(Records from a collection)

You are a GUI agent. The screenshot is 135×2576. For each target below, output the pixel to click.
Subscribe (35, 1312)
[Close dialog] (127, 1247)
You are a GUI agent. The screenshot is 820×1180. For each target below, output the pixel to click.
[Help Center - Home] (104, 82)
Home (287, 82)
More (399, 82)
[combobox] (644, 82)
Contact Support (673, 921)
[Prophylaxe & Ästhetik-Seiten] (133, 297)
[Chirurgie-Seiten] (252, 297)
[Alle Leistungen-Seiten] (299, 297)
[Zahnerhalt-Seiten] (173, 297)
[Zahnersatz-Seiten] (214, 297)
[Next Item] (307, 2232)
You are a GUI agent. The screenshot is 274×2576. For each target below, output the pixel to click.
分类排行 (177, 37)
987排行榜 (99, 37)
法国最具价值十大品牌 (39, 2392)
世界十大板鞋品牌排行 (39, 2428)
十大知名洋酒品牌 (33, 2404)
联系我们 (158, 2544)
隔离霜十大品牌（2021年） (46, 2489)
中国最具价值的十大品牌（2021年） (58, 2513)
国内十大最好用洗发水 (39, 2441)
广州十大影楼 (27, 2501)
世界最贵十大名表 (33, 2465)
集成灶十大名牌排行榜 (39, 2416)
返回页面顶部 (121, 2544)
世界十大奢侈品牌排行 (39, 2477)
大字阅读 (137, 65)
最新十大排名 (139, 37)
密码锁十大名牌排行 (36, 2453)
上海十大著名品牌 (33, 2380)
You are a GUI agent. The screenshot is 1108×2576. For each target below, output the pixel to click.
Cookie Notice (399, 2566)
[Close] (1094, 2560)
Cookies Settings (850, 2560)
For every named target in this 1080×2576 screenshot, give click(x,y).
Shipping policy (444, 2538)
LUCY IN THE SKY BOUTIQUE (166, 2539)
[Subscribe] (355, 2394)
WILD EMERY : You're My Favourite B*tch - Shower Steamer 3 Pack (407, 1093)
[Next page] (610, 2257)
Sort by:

Problem details => Set down only these lines, exactly: the one containing "WILD EMERY : You're" and each line after it through the end of the entries above.

Solution to this task =>
WILD EMERY : You're My Favourite B*tch - Shower Steamer 3 Pack (407, 1093)
[Next page] (610, 2257)
Sort by:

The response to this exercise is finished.